As Merton says, “We are not very good at recognizing illusions, least of all the ones we cherish about ourselves.” There is almost always pain and resistance to discovering our illusions. If our lives are controlled by our desire to avoid pain at all cost, then we could find ourselves, when Jesus returns, being unknown of him. And so, Jesus tells us to “stay awake.” We are to be awake when life, as it inevitably will, shows us our own most cherished illusions about ourselves.” When we read the lives of the saints and mystics, we are at times shocked by what seems like their self-depreciation. They see themselves, in an often incomprehensible way to us, as the greatest of sinners. But we fail to comprehend this only because we are not awake to the truth of our own falseness. For every single human being, there is an abyss to be crossed between the one God made and loves and the one we have, through our own sinfulness and fears, become. It is often the one we have spent a life repressing and compensating for that God knows and loves. It is the “little child” in us who is closest to that original calling that we are. As the disciples when the children approach Jesus, we have tried to keep that child away from our awareness and from the eyes of the world. Jesus makes clear, however, that “the Kingdom of heaven belongs to such as these” (Matthew 19: 14). We are constantly being invited to be “born again” through the call of the formation field that we are. To be vigilant and watchful is to be ready when Jesus comes to offer us a new form for our lives, a form that is closer to our original calling and so more recognizable to him.

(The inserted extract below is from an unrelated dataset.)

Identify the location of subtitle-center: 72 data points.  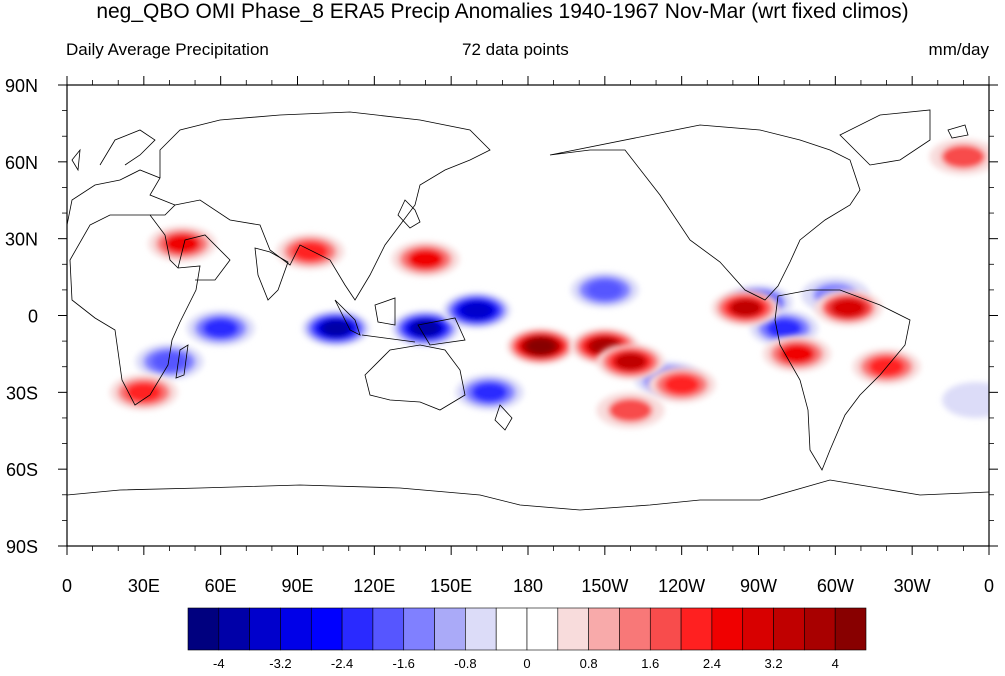
(516, 50). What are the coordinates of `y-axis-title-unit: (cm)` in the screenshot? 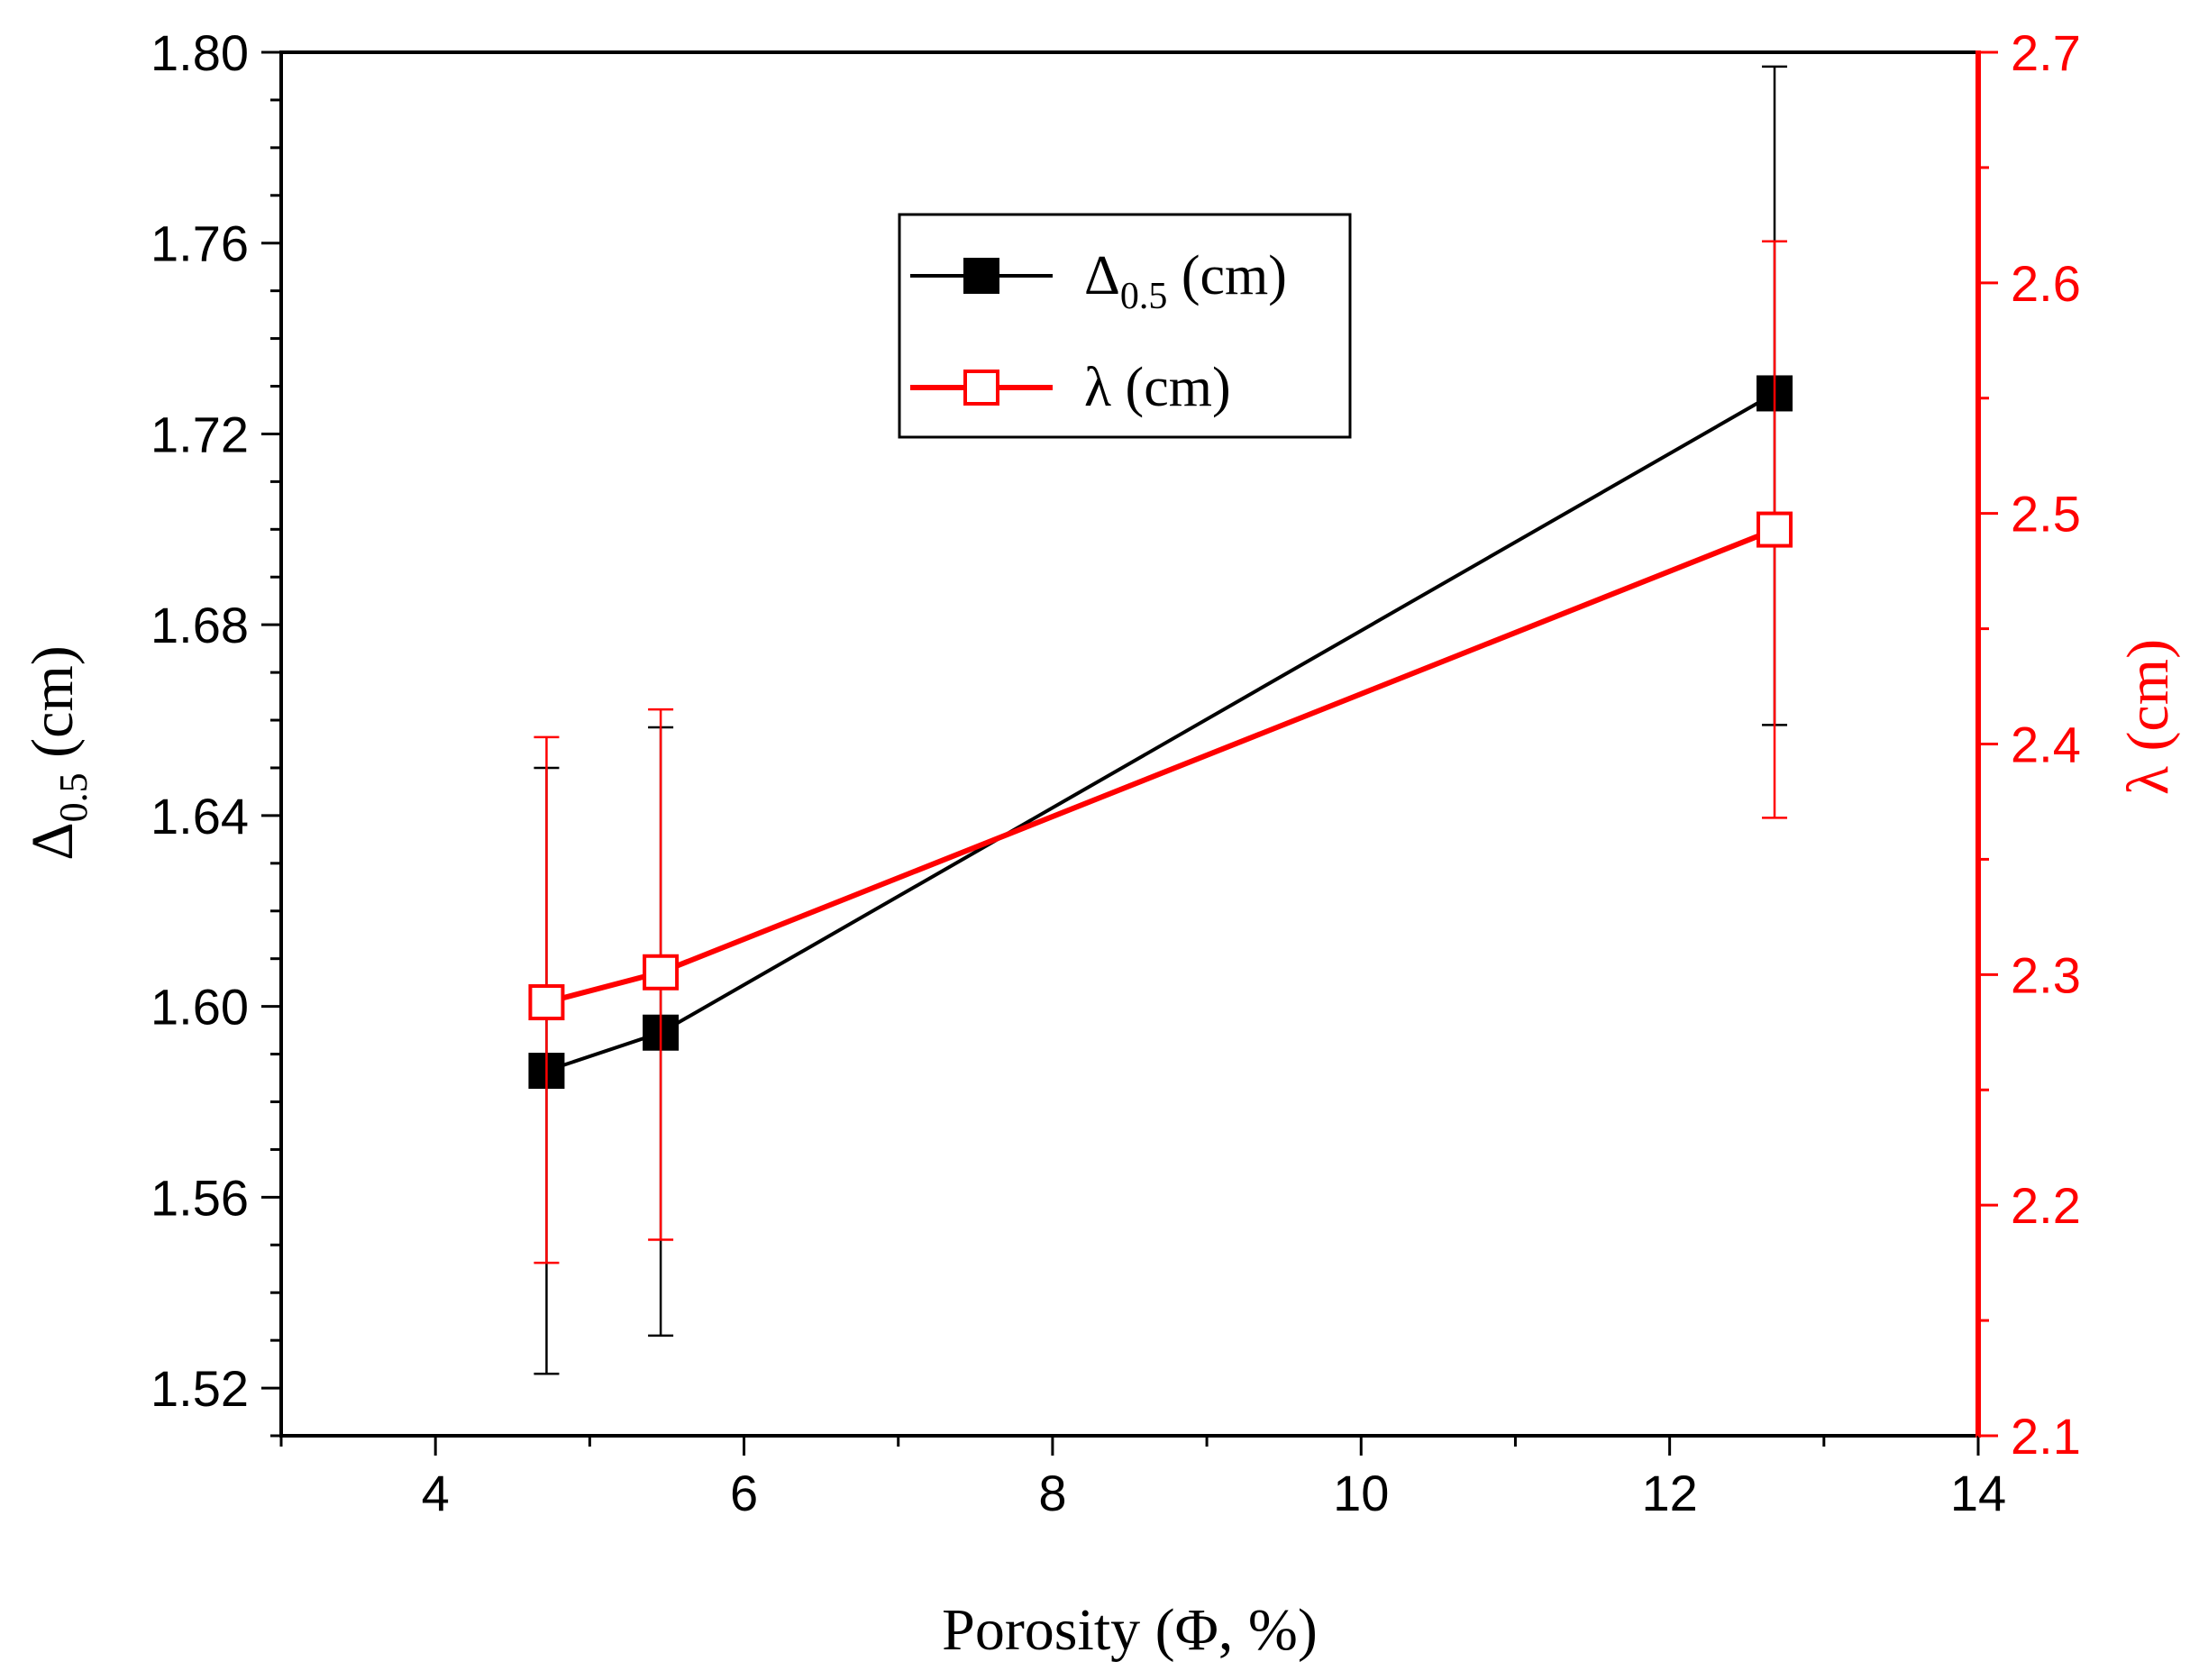 It's located at (53, 708).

Every one of us is shadowed by an illusory person: a false self.

This is the one that I want myself to be but who cannot exist, because God does not know anything about this person. And to be unknown of God is altogether too much privacy.

My false and private self is the one who wants to exist outside the reach of God’s will and God’s love—outside of reality and outside of life. And such a self cannot help but be an illusion.

We are not very good at recognizing illusions, least of all the ones we cherish about ourselves—the ones we are born with and which feed the roots of sin. For most of the people in the world, there is no greater subjective reality than this false self of theirs, which cannot exist. A life devoted to the cult of this shadow is what is called a life of sin.

All sin starts from the assumption that the self that exists only in my own egocentric desires, is the fundamental reality of life to which everything else in the universe is ordered. Thus, I use up my life in the desire for pleasures and the thirst for experiences, for power, honor, knowledge and love, to clothe this false self and construct its nothingness into something objectively real. And I wind experiences around myself and cover myself with pleasures and glory like bandages in order to make myself perceptible to myself and to the world, as if I were an invisible body that could only become visible when something visible covered its surface.

But there is no substance under the things with which I am clothed. I am hollow, and my structure of pleasures and ambitions has no foundation. I am objectified in them. But they are all destined by their very contingency to be destroyed. And when they are gone there will be nothing left of me but my own nakedness and emptiness and hollowness, to tell me that I am my own mistake.